What is a presentation?
Well you have images. Maybe moving ones. A sound track. It starts at one point and ends at the other.
Package it up, and really, it is a video.
So what if a conference presentation was pre-recorded? it would be polished, and I bet people might be les inclined to go on for so long if they have to edit the damned thing. There would be a record for public consumption.
Okay, I will jump on that before anyone else does. We’d likely be less dynamic in front of a camera at home/office. Most screencasts are really deadly monotonic snorers.
The thing that gets me about the standard conference format is the way it fills most (2/3? 3/4? of the time with presentations- when many of us crave, and value the stuff we fill in the cracks in between. Frankly, leaving home for a week, traveling across the country spewing carbon, to come to a stale ventilated conference chicken feed lot.. to sit in chairs and passively watch the equivalent of a video (or ignore them and read email) is…. well slightly ludicrous. The way we use our F2F time at conferences is backwards. Convoluted. Twisted. Silly.
Yet I know the the conference format as a series of 50 minute lectures is not changing anytime soon (and yes, I am guilty as hell of being part of an organization that does conferences in this format). But I do want, sometime in my life, to have a conference, where the content (the contents of a presentation) is done online somewhere, and the time at the conference is spent actually doing something– rather than what the norm is– talking about doing things.

cc licensed flickr photo shared by The Consumerist
And so for those who got TEDxNYED-ed in person, there was that whole portion us in the 20,000 seat back row did not see; the valuable conversations and exchanges happen when the video stream goes offline, the breaks, the dinners, what happens in the smoky bar at 2am, etc. Don’t get me wrong- there is tremendous value in our F2F meetings– but we could do it a whole lot better in how we use that time.

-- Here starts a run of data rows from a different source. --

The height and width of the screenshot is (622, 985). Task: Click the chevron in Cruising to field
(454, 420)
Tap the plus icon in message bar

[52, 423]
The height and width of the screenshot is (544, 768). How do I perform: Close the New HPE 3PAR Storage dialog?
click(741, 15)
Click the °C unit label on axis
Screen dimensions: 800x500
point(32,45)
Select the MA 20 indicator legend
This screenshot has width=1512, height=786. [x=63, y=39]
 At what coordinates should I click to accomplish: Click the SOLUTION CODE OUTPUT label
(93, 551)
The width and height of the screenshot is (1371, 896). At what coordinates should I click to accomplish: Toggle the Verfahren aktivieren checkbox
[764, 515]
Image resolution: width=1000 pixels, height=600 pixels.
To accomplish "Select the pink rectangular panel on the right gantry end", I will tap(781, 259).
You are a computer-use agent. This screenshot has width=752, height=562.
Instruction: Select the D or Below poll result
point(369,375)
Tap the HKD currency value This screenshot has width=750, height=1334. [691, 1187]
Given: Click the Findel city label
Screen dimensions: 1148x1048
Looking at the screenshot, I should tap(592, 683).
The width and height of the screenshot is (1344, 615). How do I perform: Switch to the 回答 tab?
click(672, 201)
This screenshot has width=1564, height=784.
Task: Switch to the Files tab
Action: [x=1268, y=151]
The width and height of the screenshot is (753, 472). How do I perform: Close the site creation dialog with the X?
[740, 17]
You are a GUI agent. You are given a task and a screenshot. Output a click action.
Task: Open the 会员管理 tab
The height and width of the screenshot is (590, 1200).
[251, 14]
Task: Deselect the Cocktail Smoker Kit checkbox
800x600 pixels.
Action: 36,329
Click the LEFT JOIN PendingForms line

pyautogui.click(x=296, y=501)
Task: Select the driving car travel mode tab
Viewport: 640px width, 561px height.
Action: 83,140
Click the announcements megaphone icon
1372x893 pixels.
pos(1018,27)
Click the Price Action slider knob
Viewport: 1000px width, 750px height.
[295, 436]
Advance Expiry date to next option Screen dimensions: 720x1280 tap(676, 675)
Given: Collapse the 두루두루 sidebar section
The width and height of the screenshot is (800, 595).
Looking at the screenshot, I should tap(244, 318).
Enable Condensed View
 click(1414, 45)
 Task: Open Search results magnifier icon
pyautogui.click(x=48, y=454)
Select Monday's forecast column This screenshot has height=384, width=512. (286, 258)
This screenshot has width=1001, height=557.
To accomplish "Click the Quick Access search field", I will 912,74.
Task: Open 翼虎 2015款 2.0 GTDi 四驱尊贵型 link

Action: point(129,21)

I can’t find as much to slam TEDx as others- I am losing track of whose session or blog post (David Wiley) who talks about how fractionated and wheel recreation oriented we are in education- so there has to be some value in people from different places, who don’t work/live together to join together, and be out of our same cubes. Isn’t that all about increasing connections (right George?) and by the way, kudos to George Siemens for posting the text of his remarks making me now wanting to see the video, thanks for body slamming mr “all i can do is ride google’s monkey”.
That’s it, I am TEDxNYED-ed.
Now you can launch the rotten tomatoes my way.
I have to give Boone kudos for the idea of including random images that come up in tag search for “Ted” that are not TED!